As so often in history it needs a natural catastrophe to draw public attention to a human catastrophe already going on for many years. Was it really necessary that a ravaging earthquake for the first editorial articles on Haiti in the “Western” press in years and for bringing the first movie from Haiti to the Berlinale Filmfestival in more than a decade? (Well, there was one Italian movie about Haiti in the “culinary cinema” section (Eat, Drink, See Movies) last year – pretty sarcastic when it comes to a country where mud cakes became a staple diet for many already before the earthquake hit…)

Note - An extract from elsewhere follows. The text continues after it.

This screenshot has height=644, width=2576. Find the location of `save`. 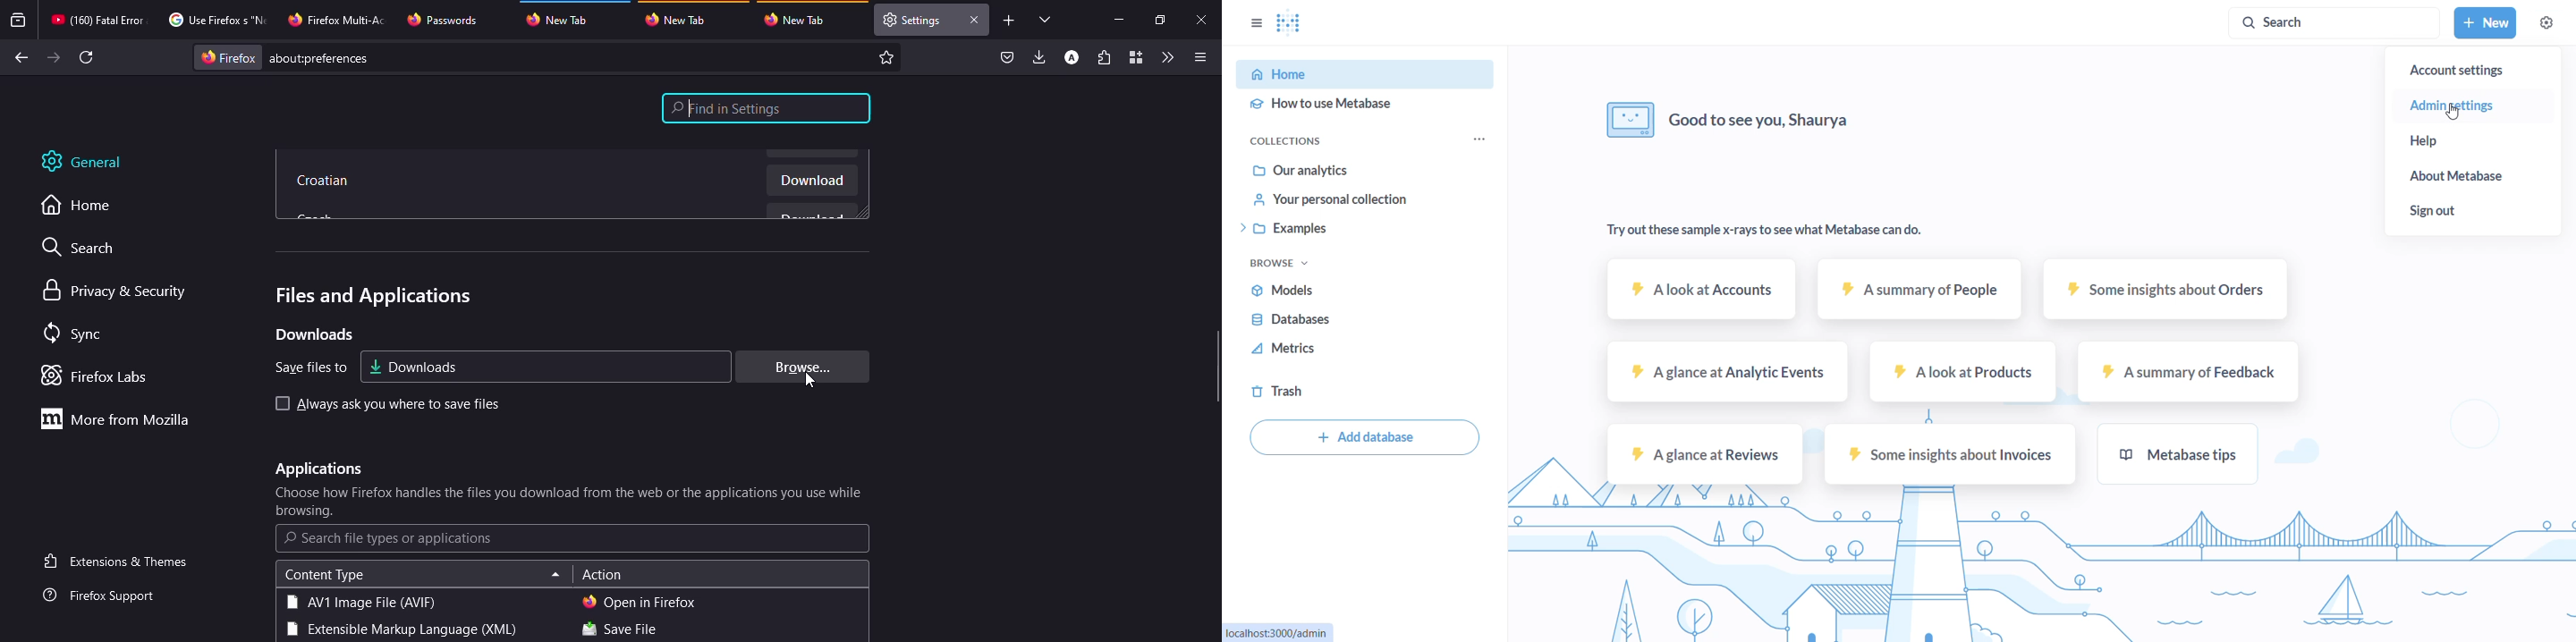

save is located at coordinates (619, 630).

Whatever, at least under the prevailing circumstances the organizers of the Berlinale had the great idea to add the movie Moloch Tropical to the program of this year’s festival and to support the UNICEF mission for Haiti. The movie is directed by Haitian-born Raoul Peck who grew up in the Democratic Republic of the Congo, studied in the US, France and German and became well known for his enthralling political films situated in Africa such as Lumumba and Sometimes in April.
With Moloch Tropical he returns to Haiti and shows a president in his fortress up on the hills who finds his country in turmoil, with riots spreading and his power and control vanishing. Peck who served as Minister of Culture in the Haitian government himself in 1996/97 said about the movie: “I wanted to re-examine, from a Shakespearian perspective, the tragic and foolish nonsense of the past sixty years of upheaval. Nowhere else but in Haiti has reality generated so much confusion and so many contradictions.”